■ WORK REQUIRED ■
Transcribe verbatim the lines of the records that begin with the line containing "908x444 pixels." and end with the line containing "Action: coord(409,365)", including both of those lines. Omit the pictures from your answer.

■ ENTRIES SUPPLIED ■
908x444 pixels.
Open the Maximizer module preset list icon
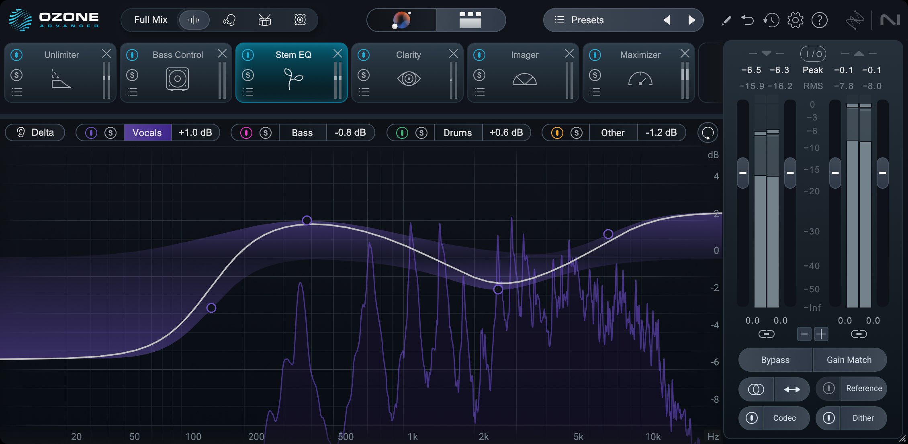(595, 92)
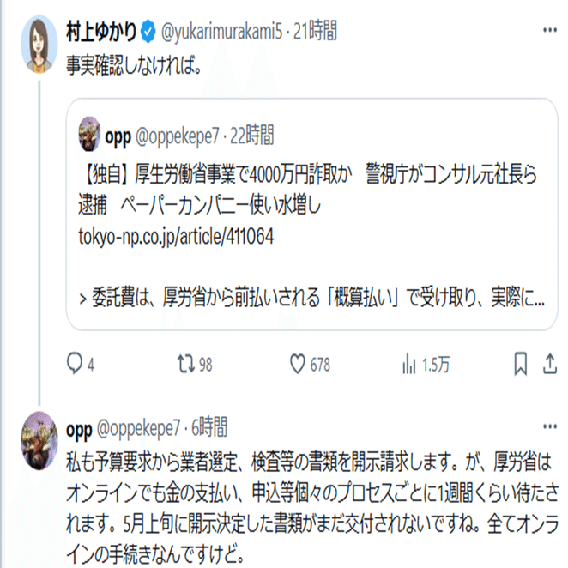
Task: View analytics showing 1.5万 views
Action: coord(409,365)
...
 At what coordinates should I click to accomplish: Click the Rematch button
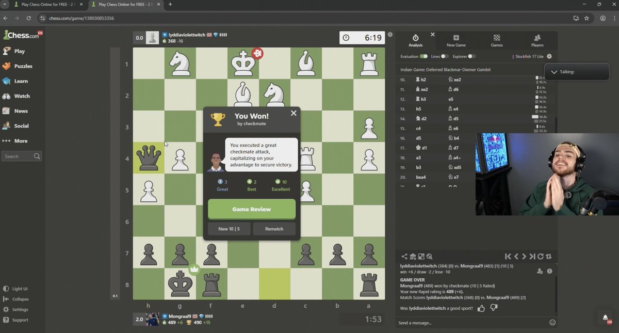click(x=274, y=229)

■ FULL OUTPUT ■
908x444 pixels.
Open the Maximizer module preset list icon
(595, 92)
Task: View analytics showing 1.5万 views
Action: coord(409,365)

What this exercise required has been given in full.